The first look poster of the film was revealed on 10 February 2023. The teaser of the film was released on 14 February, coinciding with Valentine's Day. The official trailer was released on 25 April 2023. The trailer received more than 5 million views on YouTube within 24 hours. Its second trailer released on 15 April 2023 on YouTube.

==Music==

Music of this film is composed by Krishna Bedardi. The item song Gajab Jeevan Jihi sung by Khesari Lal Yadav and Priyanka Singh released on 3 March. The song received more than 5 million views with 24 hours of its upload.

Tracklist
| No. | Title | Singer(s) | Length |
|---|---|---|---|
| 1. | "Gajab Jeevan Jihi" | Khesari Lal Yadav, Priyanka Singh | 3:23 |
| 2. | "Makkhan Lagai Ki Dhakkan Lagai" | Khesari Lal Yadav, Shilpi Raj |  |
| Total length: |  |  | 2:46 |

==Release==

The film was set to be released on 25 August 2023 across India.

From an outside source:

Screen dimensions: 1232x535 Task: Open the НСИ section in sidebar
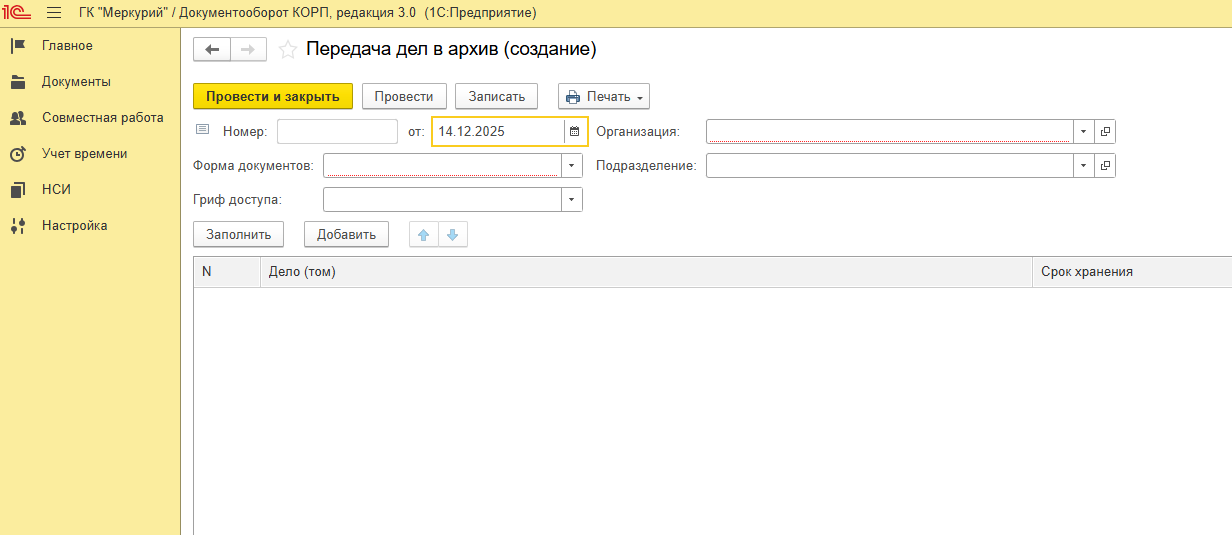(x=56, y=190)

However, the released delayed to avoid the clash with Gadar 2 and now it is going to come on 20 October 2023. It released on 20 October 2023 across India and Nepal.

== Reception ==
In first week, the film released on 25 single screen theaters and earned 45 lakh. In Second week, It got 65 theaters along with Multiplexes, in third week it got 20 screens. In 4th week, It got 35 screens, it got screens in Gujarat too. The makers did not reveal the collection of subsequent weeks.